Saturday, 20 September 2008

BPMN Modeler Eclipse Sub-project

Intalio has announced a move to raise the status of the BPMN Modeler component to
a sub-project under the top level project Eclipse SOA Tools
Platform (STP)

The BPMN sub-project will focus on building an usable and extensible
graphical modeler by leveraging the tools provided by the Graphical
Modeling Framework and the EMF Validation Framework.
  • Provide a first class user experience when it comes to designing processes, using graphical assistants.
  • Provide a graphical notation according to the BPMN standard.
  • Provide ways to extend the modeler to integrate it within commercial products.
Great stuff.
Let us avoid the situation where people describing their view of the real world are constrained by a developer's pain of how the real world may have to be transformed into code.
I would really like to see a mandate to allow modelling in line with major proposals in BPMN rather than limited to published specifications. This seems to be a real benefit of extensibility. Perhaps it is a bit late for BPMN 2.0 but it would be good to be able to explore major changes within the normal modelling toolset.

Wednesday, 17 September 2008

Adventures in BPMN?

Keith Harrison-Broninski is undertaking an adventure in BPMN to demonstrate its shortcomings and to promote an alternative approach to descibing business processes.

... I will take simple scenarios drawn from everyday knowledge work and
show how BPMN cannot express these situations. I will also show how
easy they are to express in the Human Interaction Management notation ...
Unfortunately, he chooses to ignore the rules and semantics of BPMN (it is not just a set of Visio shapes) and so detracts from his argument. There are plenty of issues with using BPMN but a good starting point is to use what is there at BPMN 1.1 correctly. For clarity, I have reproduced the offending diagram below:

This diagram shows the following incorrect BPMN expressions
  • Messages (dashed arrows) originating at gateways
  • Messages between activities in a POOL (the saleperson, technical consultant amd account manager are LANES)
  • Use of message as a sequence flow
  • Loops

I think that the BPMN that expresses the ideas behind Keith's drawing is:

Note that the loops continue (perhaps indefinitely) while the proposal is not OK.
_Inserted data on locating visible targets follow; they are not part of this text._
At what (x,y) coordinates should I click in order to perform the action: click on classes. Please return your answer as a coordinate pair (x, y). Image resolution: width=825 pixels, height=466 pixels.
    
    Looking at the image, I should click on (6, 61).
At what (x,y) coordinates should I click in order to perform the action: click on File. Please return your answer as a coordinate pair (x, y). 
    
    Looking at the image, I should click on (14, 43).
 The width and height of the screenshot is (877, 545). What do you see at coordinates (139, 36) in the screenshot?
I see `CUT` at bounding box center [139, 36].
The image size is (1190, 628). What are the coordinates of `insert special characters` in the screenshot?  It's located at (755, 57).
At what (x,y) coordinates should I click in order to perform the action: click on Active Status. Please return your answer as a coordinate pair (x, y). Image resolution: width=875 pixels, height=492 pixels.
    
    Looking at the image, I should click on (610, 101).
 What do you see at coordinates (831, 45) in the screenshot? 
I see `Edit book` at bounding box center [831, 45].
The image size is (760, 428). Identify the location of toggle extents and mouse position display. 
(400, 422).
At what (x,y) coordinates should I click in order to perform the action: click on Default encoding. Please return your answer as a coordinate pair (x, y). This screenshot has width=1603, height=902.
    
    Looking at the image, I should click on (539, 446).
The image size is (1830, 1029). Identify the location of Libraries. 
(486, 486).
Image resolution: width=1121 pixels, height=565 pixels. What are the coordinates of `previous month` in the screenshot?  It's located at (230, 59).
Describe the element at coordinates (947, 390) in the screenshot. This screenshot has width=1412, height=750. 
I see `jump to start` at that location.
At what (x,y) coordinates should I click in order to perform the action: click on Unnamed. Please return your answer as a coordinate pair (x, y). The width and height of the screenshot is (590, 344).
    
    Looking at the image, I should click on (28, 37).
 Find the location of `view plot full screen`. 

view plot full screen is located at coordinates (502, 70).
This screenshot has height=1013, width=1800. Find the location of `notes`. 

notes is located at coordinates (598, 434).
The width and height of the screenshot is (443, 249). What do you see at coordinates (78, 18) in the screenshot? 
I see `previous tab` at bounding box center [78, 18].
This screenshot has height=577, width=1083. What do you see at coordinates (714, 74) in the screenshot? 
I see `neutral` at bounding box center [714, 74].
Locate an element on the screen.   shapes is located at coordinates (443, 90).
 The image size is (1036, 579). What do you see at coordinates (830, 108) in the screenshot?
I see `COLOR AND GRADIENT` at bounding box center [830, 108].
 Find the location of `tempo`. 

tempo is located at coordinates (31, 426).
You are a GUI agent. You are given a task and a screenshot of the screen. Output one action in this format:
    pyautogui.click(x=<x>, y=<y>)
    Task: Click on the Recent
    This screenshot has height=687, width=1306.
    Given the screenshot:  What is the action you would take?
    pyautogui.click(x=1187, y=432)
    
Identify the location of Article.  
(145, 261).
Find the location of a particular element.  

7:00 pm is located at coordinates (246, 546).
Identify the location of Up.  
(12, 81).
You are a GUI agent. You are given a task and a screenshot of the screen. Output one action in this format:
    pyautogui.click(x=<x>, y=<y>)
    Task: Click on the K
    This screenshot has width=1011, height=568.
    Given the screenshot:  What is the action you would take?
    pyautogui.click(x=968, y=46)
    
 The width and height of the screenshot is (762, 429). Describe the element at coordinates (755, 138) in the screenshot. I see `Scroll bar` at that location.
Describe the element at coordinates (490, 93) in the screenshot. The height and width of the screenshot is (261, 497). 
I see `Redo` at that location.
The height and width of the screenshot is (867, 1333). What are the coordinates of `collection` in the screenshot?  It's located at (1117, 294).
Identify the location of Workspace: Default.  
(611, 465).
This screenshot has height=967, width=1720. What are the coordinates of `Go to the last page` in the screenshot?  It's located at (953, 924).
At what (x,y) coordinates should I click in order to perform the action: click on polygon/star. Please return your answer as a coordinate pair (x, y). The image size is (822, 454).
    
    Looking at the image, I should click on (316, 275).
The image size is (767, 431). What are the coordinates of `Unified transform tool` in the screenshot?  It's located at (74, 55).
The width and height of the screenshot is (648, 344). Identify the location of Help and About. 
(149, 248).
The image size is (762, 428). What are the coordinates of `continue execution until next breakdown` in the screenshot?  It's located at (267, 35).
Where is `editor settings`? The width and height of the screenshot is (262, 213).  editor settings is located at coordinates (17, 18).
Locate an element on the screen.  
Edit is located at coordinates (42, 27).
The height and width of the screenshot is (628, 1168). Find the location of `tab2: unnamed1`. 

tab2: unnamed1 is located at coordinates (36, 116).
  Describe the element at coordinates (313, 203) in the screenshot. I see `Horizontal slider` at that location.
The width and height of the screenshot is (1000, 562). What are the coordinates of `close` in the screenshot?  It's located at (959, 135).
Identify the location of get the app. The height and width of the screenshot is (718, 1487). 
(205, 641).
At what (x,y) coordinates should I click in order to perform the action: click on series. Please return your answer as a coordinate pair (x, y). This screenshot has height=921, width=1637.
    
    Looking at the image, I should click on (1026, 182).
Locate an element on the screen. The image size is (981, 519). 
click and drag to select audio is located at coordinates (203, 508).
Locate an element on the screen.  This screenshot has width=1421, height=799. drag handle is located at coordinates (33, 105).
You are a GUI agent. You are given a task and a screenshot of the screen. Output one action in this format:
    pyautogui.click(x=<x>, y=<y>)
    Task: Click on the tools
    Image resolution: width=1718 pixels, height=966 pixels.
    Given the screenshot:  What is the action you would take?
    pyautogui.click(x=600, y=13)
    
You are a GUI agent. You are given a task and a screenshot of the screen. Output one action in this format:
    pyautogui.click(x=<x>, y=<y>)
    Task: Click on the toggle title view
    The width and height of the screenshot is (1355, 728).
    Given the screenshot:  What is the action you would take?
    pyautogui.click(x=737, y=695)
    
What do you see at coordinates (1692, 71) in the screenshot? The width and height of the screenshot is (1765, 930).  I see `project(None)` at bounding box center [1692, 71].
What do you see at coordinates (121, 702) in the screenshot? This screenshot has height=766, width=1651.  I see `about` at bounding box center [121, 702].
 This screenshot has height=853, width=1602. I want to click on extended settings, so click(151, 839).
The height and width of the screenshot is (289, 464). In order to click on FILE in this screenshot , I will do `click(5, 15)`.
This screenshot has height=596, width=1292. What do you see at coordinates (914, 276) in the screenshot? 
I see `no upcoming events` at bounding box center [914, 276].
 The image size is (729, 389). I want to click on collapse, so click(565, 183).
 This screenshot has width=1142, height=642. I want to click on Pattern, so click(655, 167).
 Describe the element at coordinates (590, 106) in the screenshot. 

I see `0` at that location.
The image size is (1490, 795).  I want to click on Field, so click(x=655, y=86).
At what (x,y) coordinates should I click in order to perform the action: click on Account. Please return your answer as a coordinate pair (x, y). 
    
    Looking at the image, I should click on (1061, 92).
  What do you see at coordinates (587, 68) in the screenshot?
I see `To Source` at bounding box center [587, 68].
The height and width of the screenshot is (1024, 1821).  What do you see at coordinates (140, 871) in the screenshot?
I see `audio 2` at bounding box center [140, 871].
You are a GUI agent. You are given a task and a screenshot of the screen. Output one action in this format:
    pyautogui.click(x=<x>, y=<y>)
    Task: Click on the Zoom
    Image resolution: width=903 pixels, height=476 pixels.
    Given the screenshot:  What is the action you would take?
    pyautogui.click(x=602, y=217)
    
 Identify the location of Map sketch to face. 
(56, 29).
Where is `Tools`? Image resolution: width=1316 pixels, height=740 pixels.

Keith asks a number of questions that purport to show that BPMN is inadequate for his purpose
What are the goals responsibilities of each player?

How can the salesperson know what the others are looking for?


None of these questions are relevant to the business process and the purpose of BPMN. Overloading an expression of sequence, orchestration and choreography with specification of the activities, policies and human interactions will confuse rather than communicate. There are plenty of other modelling artifacts that can be employed in an enterprise architecture to complete the picture.

Friday, 12 September 2008

Modelling Timer Interrupt in BPMN

Modelling Timer Interrupt in BPMN

Real-life processes are often limited by time and exception paths are taken when "Time's Up". The rich notation of BPMN provides for this. The BPMN 1.1 specification provides an example from Voting operations.

The normal sequence flow and error flow from "Moderate E-mail Discussion" in this case are merged into the subsequent activities but it is easy to imagine circumstances where the subsequent activities were  not identical.

Modelling this in BPMN using Intalio immediately presents a problem because error flows are not permitted to go anywhere beyond the error handler activity which may be a Sub-Process. (This is a compliance issue in Intalio v BPMN 1.1 specification ).

A further issue is that, in Intalio, the timer itself does not interrupt the activity within the sub-process. That is when the timer event is triggered, the error flow is executed and  the activities within the subprocess continue.
This is counter-intuitive and inconsistent with the implementation of the intermediate error event so is probably a bug. The BPMN 1.1 specification (10.2.2) only requires the error flow to be started, there is no clear direction as to the operation of the normal sequence flow. As a workaround in Intalio, to interrupt the flow within a subprocess by a timer, a fault has to be raised in the error-flow. To avoid that fault stopping the whole process, it has to be trapped and handled within the process (at an outer scope or subprocess boundary). How do other BPMN products treat the timer?

An explicit example of this is shown below. If the timer expires for the sub-process timed exec then execution is halted by the error end event in the error flow handler. This error end event is processed by the error handler activity fault in the outer subprocess.